■ Document text:

Another way that the district is looking to reduce costs is by taking smaller-scale items and downsizing them.
“One of the things we have changed isthe credit recovery lab at the high school,” Hartley said. “We are moving away from the portal of classes we have used the last five to seven years and have investigated and found a way to go to another online portal that is just as effective and offers the same courses that help students earn high school credits. This is going to save us $20,000 to $25,000 this year and that is just a drop in the bucket. It’s like nickel and diming.”
THE BOND
The bond of 2014 helped improve district technology, school buses and safety and security but there are still aspects of the financial crisis it can’t help.
“The bond that was passed in the fall of 2014 was a time for us to refinance,” Busch said. “The bond is a loan to the school. So instead of saying to our taxpayers we are going to drop the taxes by $12 a year, we said that we are going to keep them at $12 so that we can take out a loan for $11 million over the next 10 years. When you go out for a bond election the only thing you can use the money for is what you say in the proposal, so the bond proposal was used to help three things: technology, school buses, and safety and security. You can’t take a bond to pay employees or for taxes.”
The district hopes it can decrease the debt and get the fund balance back to where it needs to be and within this process, make sure that it doesn’t affect the students in a negative way.

■ Task 1: From the district finance text above, reproduce the passage from "Another way that" up to and including "it can’t help.".
■ Task 2: Decide whether each statement agrees with the district finance text above, and answer yes or no with the deciding words quoted from it. (a) The bond let the district take out a loan of $11 million over 10 years. (b) Bond money may be used to pay employees. (c) Switching the credit recovery lab to another online portal will save $20,000 to $25,000 this year.

■ Data block:

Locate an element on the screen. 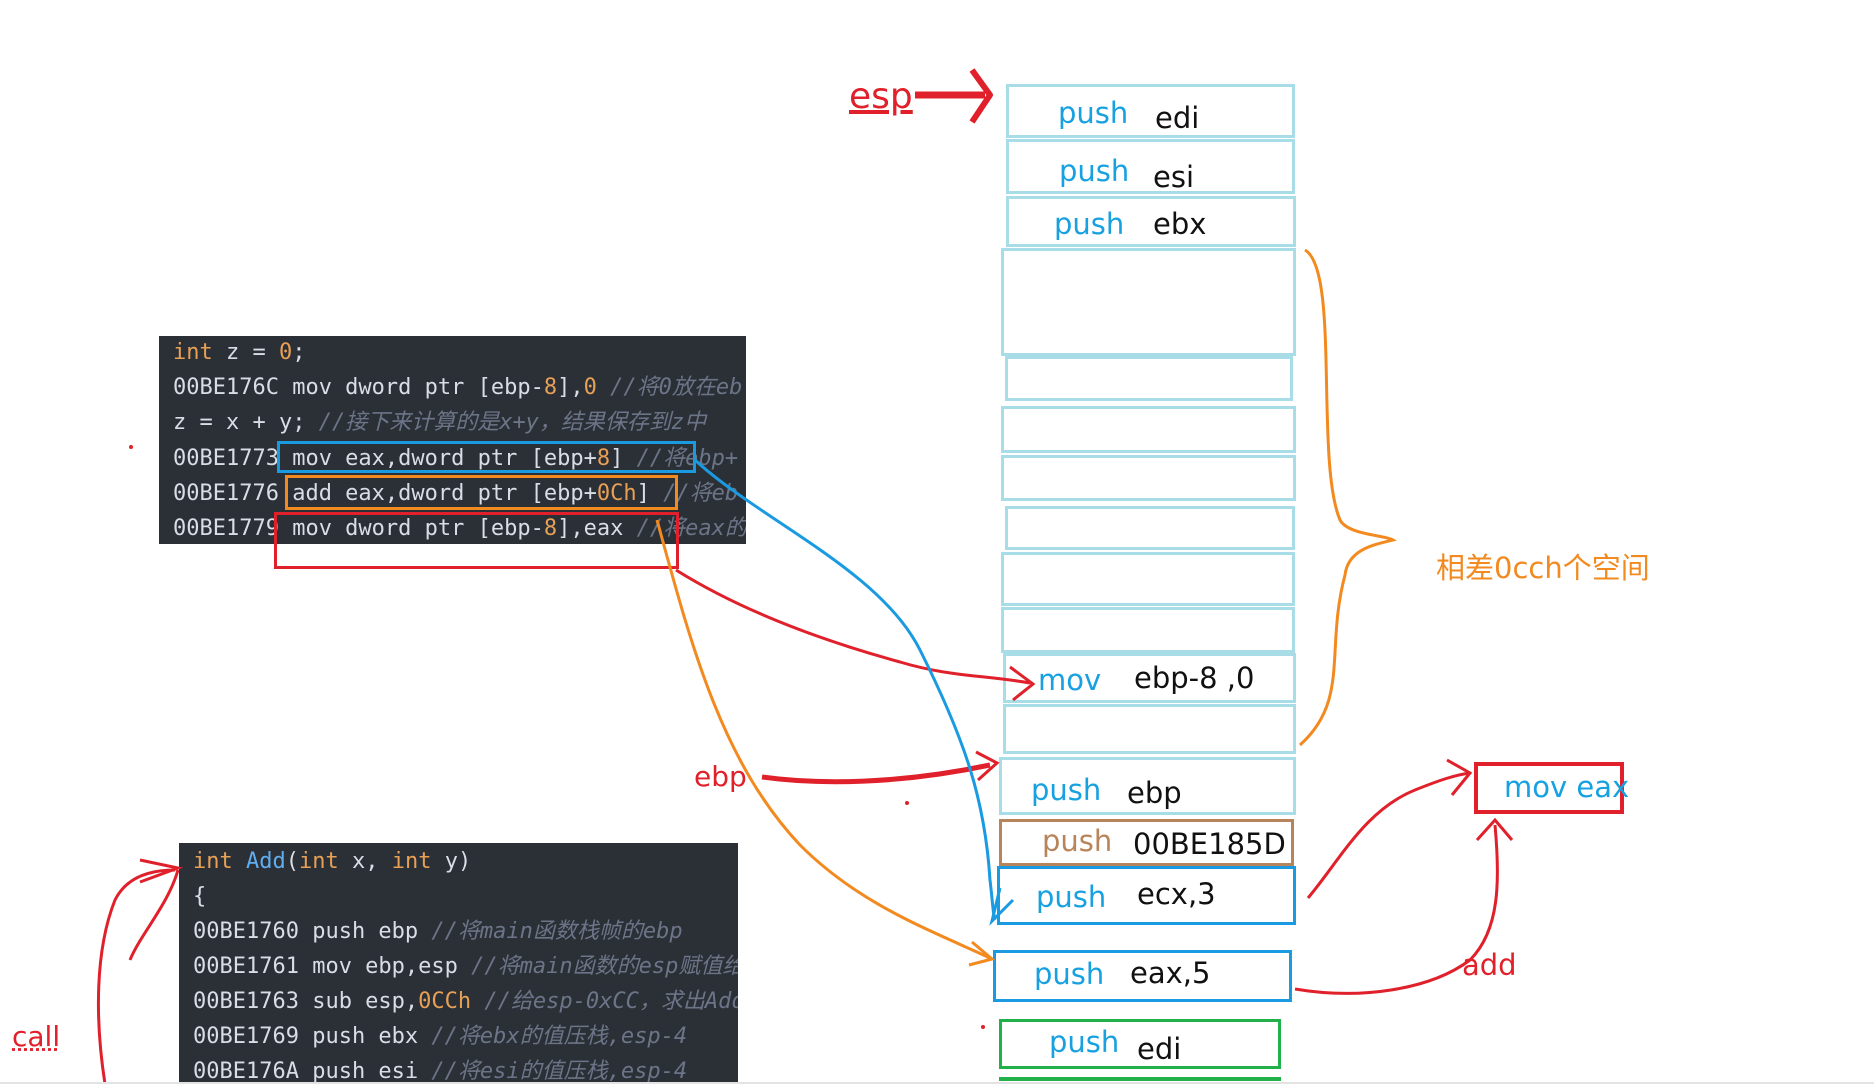 Image resolution: width=1874 pixels, height=1087 pixels. add-to-eax5-arrow is located at coordinates (823, 740).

■ Expected output 1:
Another way that the district is looking to reduce costs is by taking smaller-scale items and downsizing them.
“One of the things we have changed isthe credit recovery lab at the high school,” Hartley said. “We are moving away from the portal of classes we have used the last five to seven years and have investigated and found a way to go to another online portal that is just as effective and offers the same courses that help students earn high school credits. This is going to save us $20,000 to $25,000 this year and that is just a drop in the bucket. It’s like nickel and diming.”
THE BOND
The bond of 2014 helped improve district technology, school buses and safety and security but there are still aspects of the financial crisis it can’t help.

■ Expected output 2:
(a) Yes: "we can take out a loan for $11 million over the next 10 years"
(b) No: "You can’t take a bond to pay employees or for taxes."
(c) Yes: "This is going to save us $20,000 to $25,000 this year"